Pastor Doug:  Well they were nomadic people back then and almost every family had several domestic animals.  They had goats and sheep for milk, wool and cheese and they had fences built around their little ranches. I used to have goats and they all ran out to meet me and domestic animals are sometimes very docile that way he figured one of his animals would come out to meet him but instead his daughter came.  He had never dreamed that's what would've happened.  Most scholars believe that Jephthah did not offer his daughter as a burnt offering because she was human and that was forbidden but what he did was offer her to the Lord like with a Nazarite vow - as a woman she could never marry and as a man with a daughter and only one daughter who could never marry, that meant that his posterity ended right there. He would have no descendents no children, grandchildren and she would never be married.  So it goes to say later that the daughters in Israel mourned the virginity of Jephthah's daughter because obviously she never married but I don't think he offered her as a burnt offering.

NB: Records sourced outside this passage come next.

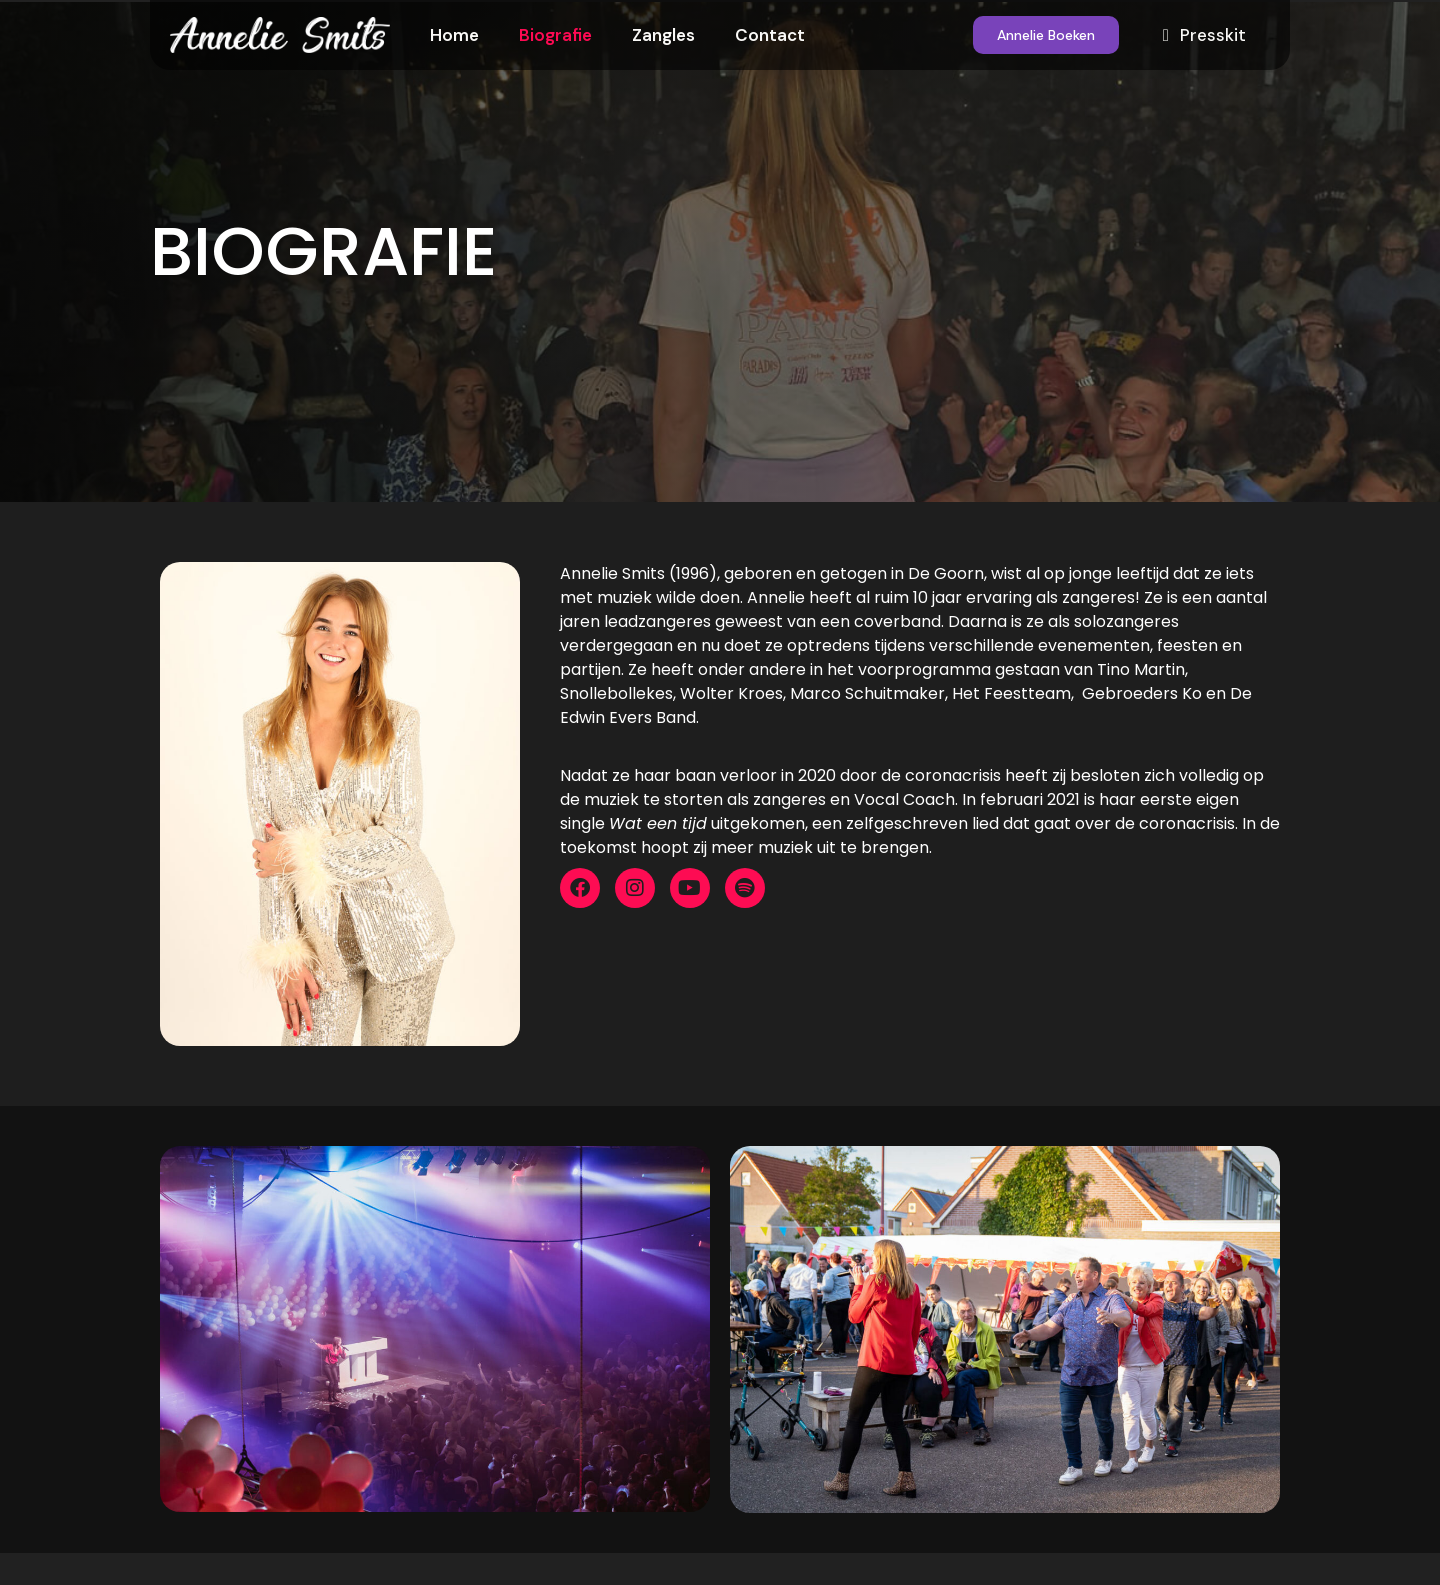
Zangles (663, 35)
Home (454, 35)
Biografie (555, 35)
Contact (770, 35)
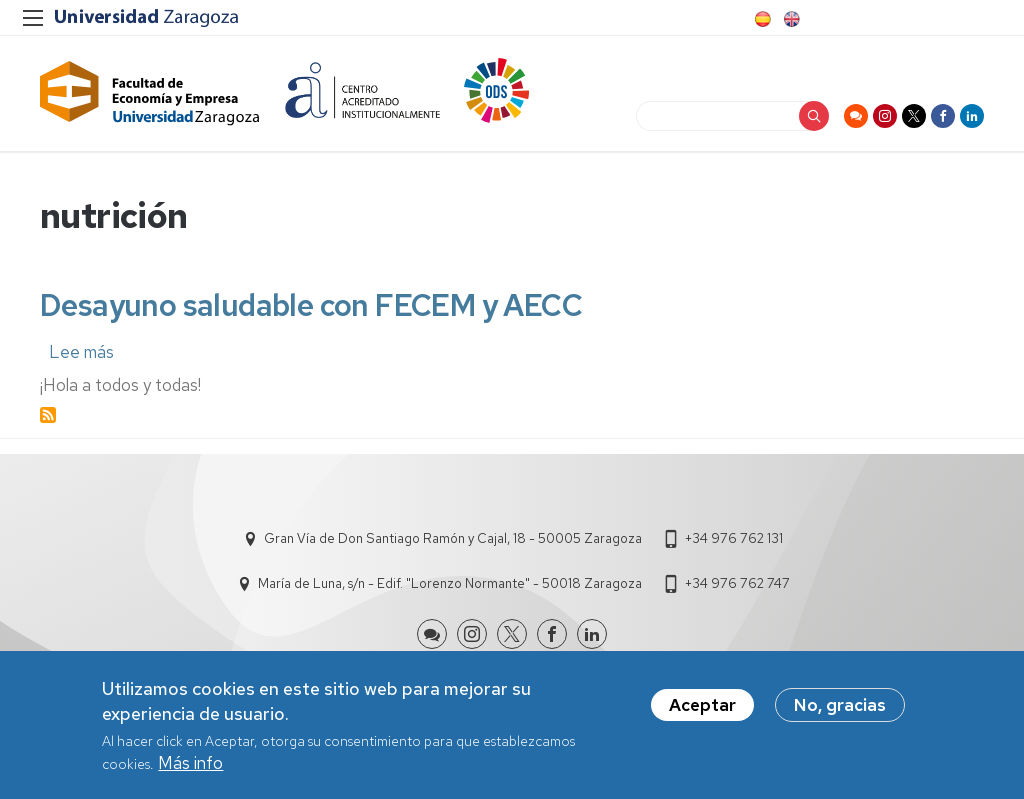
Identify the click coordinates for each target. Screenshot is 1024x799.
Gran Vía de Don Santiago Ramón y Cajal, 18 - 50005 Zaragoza (453, 538)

Caller:  In verse 39 it says he did to her what he had promised.
Pastor Doug:  But you could look in a lot of other stories, people would consecrate their children to the Lord.  If it was an animal, it was a burnt offering but in the Mosaic Law it said very specifically that you would substitute - when your firstborn child - the firstborn of the womb was to be offered to the Lord.  Your firstborn child was substituted with an animal.  And so Jephthah said that whatever the Lord gives me I'll offer to the Lord and he obviously committed his daughter to the Lord where she never married.  It was like sort of a Nazarite vow.  There's no record that he killed her, cut her throat and burnt her because God forbad doing that.  And Jephthah also, in Hebrews 11, he's listed among the faithful and you know if he had murdered his own child, I wonder if he would be in that list.
Caller:  Well that's the thing it's like, seems like maybe the Lord would have orchestrated an animal to run out first instead of his daughter or something.
Pastor Doug:  Well you know it could have been that God was testing would he follow through with his vow.  Maybe they would have made Jephthah king and all of his descendents would have been a different monarchy.  God's got His reasons. We'll have to ask Him in the Kingdom.  Thanks a lot.